→ **Your goal**:
Line filter on the word "will": copy each matching line from the entries.
BEGIN Data shown
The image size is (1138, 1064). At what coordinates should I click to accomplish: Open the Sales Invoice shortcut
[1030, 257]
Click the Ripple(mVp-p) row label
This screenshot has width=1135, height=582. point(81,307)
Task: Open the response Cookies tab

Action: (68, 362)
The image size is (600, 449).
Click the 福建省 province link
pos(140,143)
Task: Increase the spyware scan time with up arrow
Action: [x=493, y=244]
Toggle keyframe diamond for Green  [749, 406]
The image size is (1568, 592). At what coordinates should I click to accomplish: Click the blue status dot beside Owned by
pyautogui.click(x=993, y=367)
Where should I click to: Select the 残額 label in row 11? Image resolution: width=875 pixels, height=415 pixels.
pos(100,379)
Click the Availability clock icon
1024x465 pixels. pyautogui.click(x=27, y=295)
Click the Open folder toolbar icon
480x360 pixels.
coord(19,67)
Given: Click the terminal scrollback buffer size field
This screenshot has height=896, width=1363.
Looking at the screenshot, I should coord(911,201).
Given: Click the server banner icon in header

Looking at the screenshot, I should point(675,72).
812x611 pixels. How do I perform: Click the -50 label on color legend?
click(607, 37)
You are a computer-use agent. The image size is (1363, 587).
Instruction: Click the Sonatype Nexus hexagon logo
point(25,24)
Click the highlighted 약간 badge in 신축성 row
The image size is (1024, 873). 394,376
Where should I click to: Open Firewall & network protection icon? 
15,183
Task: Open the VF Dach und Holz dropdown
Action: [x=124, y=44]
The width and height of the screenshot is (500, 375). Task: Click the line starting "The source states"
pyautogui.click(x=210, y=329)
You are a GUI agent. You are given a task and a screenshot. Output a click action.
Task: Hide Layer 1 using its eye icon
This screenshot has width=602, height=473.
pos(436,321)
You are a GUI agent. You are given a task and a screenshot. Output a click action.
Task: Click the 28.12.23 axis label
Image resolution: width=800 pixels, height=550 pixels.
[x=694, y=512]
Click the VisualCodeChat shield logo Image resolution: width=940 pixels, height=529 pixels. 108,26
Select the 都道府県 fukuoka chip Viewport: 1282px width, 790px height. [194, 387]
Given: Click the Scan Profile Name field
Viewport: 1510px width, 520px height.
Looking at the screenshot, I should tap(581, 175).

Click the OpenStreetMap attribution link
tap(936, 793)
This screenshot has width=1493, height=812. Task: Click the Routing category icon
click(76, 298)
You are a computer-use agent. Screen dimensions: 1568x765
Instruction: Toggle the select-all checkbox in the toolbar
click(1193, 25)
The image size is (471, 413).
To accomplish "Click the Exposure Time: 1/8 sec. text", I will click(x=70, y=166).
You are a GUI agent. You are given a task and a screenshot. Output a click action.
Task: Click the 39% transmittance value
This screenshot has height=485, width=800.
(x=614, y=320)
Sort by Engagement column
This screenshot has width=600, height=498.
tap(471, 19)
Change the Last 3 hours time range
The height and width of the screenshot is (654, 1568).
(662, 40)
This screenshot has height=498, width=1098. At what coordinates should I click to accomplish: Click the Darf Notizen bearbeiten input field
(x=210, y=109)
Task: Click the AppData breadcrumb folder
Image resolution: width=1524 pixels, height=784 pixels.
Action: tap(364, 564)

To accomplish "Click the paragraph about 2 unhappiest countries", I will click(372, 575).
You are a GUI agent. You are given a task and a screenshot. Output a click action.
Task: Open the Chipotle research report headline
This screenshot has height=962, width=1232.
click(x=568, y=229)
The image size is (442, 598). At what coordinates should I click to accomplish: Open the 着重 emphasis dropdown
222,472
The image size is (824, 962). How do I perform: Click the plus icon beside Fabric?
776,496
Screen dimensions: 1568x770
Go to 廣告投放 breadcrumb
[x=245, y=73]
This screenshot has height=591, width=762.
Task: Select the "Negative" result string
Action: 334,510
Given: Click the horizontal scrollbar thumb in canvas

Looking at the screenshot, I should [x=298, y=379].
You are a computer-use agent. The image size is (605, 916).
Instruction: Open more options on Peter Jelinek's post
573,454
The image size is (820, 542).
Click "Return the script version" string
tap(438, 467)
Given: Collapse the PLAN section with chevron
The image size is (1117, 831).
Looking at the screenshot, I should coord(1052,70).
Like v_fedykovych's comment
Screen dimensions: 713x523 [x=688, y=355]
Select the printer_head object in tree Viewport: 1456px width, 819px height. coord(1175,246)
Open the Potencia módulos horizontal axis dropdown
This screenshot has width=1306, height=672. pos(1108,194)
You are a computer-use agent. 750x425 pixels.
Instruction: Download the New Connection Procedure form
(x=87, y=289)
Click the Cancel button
END Data shown
→ **Response**:
To accomplish "Click the Exposure Time: 1/8 sec. text", I will click(x=70, y=166).
To accomplish "Click the paragraph about 2 unhappiest countries", I will click(372, 575).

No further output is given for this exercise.